### PROBLEM REQUIREMENTS
Taking the line with "This screenshot has width=960, height=600." as the start, reproduce every line until the records end, exactly and with nothing added.

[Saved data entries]
^^^^^^^^^^^^^^^^

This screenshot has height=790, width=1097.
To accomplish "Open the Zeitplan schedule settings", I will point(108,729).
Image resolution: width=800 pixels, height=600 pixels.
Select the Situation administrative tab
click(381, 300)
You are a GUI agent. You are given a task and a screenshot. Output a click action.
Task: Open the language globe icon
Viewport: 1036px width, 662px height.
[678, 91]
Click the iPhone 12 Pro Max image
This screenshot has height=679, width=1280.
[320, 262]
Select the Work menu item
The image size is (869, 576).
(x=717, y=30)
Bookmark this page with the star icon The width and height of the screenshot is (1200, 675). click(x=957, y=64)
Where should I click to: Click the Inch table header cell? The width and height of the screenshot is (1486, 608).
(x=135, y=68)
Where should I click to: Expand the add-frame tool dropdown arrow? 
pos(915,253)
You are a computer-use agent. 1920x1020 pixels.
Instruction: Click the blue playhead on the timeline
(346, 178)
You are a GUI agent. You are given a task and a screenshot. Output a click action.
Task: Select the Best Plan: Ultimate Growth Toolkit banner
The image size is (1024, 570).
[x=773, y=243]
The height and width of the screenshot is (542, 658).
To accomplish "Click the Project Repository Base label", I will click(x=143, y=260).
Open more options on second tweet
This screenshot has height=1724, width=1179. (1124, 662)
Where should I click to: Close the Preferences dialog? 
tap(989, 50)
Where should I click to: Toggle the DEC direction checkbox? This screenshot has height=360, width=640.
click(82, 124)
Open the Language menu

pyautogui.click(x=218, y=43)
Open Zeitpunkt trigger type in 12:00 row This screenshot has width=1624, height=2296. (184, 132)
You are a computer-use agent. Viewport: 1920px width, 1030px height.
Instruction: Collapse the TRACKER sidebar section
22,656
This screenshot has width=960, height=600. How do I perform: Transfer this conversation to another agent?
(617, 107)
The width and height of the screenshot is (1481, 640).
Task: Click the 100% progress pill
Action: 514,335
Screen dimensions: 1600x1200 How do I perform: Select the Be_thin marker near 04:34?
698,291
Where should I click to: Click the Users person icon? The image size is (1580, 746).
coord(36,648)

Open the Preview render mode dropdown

^^^^^^^^^^^^^^^^

### ANSWER BOX
This screenshot has width=960, height=600. How do I perform: Transfer this conversation to another agent?
(617, 107)
The width and height of the screenshot is (1481, 640).
Task: Click the 100% progress pill
Action: 514,335
Screen dimensions: 1600x1200 How do I perform: Select the Be_thin marker near 04:34?
698,291
Where should I click to: Click the Users person icon? The image size is (1580, 746).
coord(36,648)

Open the Preview render mode dropdown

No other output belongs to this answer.